=== WHAT TO PRODUCE ===
Give every entry below again, exactly as written, and skip the images.

[Data items]
== Segment start ==

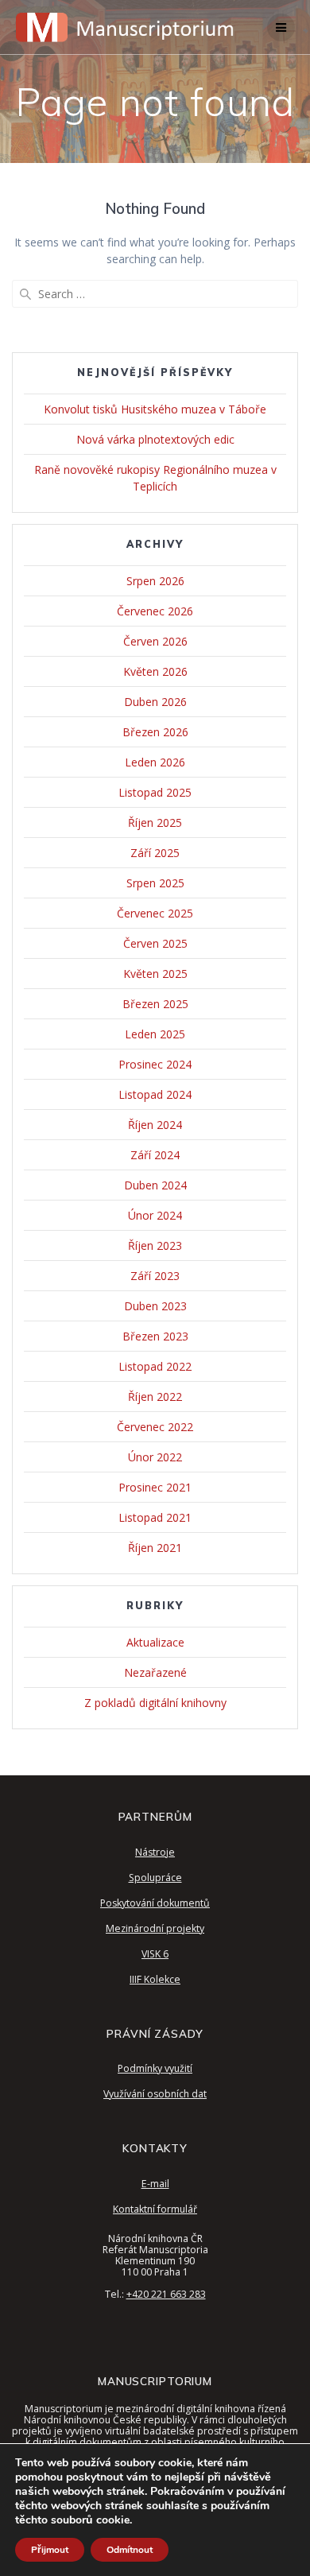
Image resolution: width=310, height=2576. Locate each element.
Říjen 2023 (155, 1245)
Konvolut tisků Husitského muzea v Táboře (155, 409)
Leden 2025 (155, 1034)
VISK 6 (155, 1954)
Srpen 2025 (155, 882)
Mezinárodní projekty (155, 1928)
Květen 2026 (155, 671)
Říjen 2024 (155, 1124)
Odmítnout (130, 2549)
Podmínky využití (155, 2068)
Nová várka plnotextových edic (155, 439)
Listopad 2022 (155, 1366)
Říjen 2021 (155, 1547)
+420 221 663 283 (166, 2294)
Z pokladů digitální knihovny (155, 1702)
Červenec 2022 (155, 1426)
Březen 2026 (155, 731)
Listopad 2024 (155, 1094)
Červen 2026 (155, 641)
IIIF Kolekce (155, 1979)
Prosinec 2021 (155, 1487)
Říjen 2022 (155, 1396)
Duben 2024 (155, 1185)
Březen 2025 (155, 1003)
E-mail (155, 2183)
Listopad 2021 (155, 1517)
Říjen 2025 (155, 822)
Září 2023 (155, 1275)
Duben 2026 (155, 701)
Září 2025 (155, 852)
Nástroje (155, 1852)
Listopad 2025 (155, 792)
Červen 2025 (155, 943)
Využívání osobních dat (155, 2094)
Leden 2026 (155, 762)
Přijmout (49, 2549)
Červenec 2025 (155, 913)
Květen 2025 (155, 973)
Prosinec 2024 (155, 1064)
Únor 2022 (155, 1457)
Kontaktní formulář (155, 2209)
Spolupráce (155, 1877)
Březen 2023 (155, 1336)
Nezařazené (155, 1672)
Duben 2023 (155, 1305)
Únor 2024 (155, 1215)
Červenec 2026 (155, 611)
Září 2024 (155, 1154)
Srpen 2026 (155, 580)
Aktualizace (155, 1642)
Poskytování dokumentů (155, 1903)
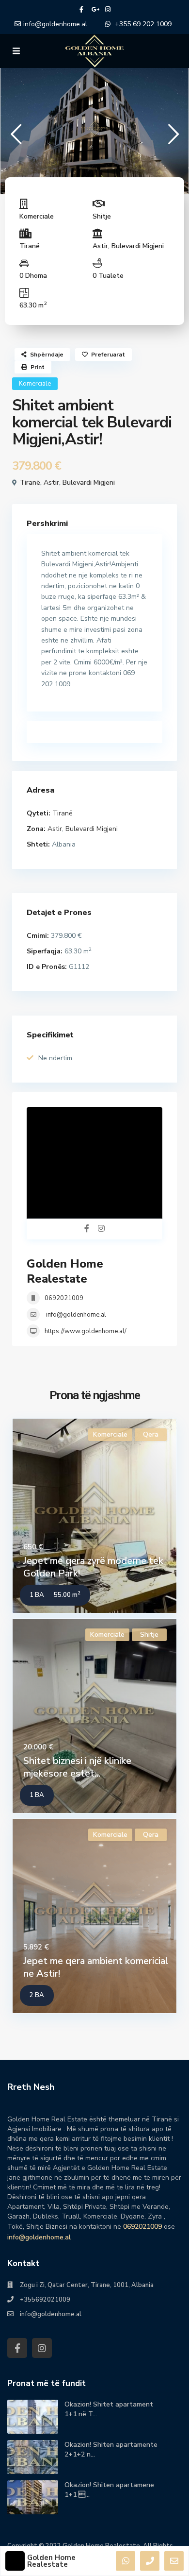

== Segment end ==

=== REPLY ===
Image resolution: width=310, height=2576. Locate each element.
Říjen 2023 (155, 1245)
Konvolut tisků Husitského muzea v Táboře (155, 409)
Leden 2025 (155, 1034)
VISK 6 (155, 1954)
Srpen 2025 (155, 882)
Mezinárodní projekty (155, 1928)
Květen 2026 (155, 671)
Říjen 2024 (155, 1124)
Odmítnout (130, 2549)
Podmínky využití (155, 2068)
Nová várka plnotextových edic (155, 439)
Listopad 2022 (155, 1366)
Říjen 2021 (155, 1547)
+420 221 663 283 (166, 2294)
Z pokladů digitální knihovny (155, 1702)
Červenec 2022 (155, 1426)
Březen 2026 (155, 731)
Listopad 2024 (155, 1094)
Červen 2026 (155, 641)
IIIF Kolekce (155, 1979)
Prosinec 2021 (155, 1487)
Říjen 2022 (155, 1396)
Duben 2024 (155, 1185)
Březen 2025 (155, 1003)
E-mail (155, 2183)
Listopad 2021 (155, 1517)
Říjen 2025 (155, 822)
Září 2023 (155, 1275)
Duben 2026 (155, 701)
Září 2025 (155, 852)
Nástroje (155, 1852)
Listopad 2025 (155, 792)
Červen 2025 (155, 943)
Využívání osobních dat (155, 2094)
Leden 2026 (155, 762)
Přijmout (49, 2549)
Červenec 2025 (155, 913)
Květen 2025 (155, 973)
Prosinec 2024 (155, 1064)
Únor 2022 (155, 1457)
Kontaktní formulář (155, 2209)
Spolupráce (155, 1877)
Březen 2023 (155, 1336)
Nezařazené (155, 1672)
Duben 2023 (155, 1305)
Únor 2024 (155, 1215)
Červenec 2026 (155, 611)
Září 2024 (155, 1154)
Srpen 2026 (155, 580)
Aktualizace (155, 1642)
Poskytování dokumentů (155, 1903)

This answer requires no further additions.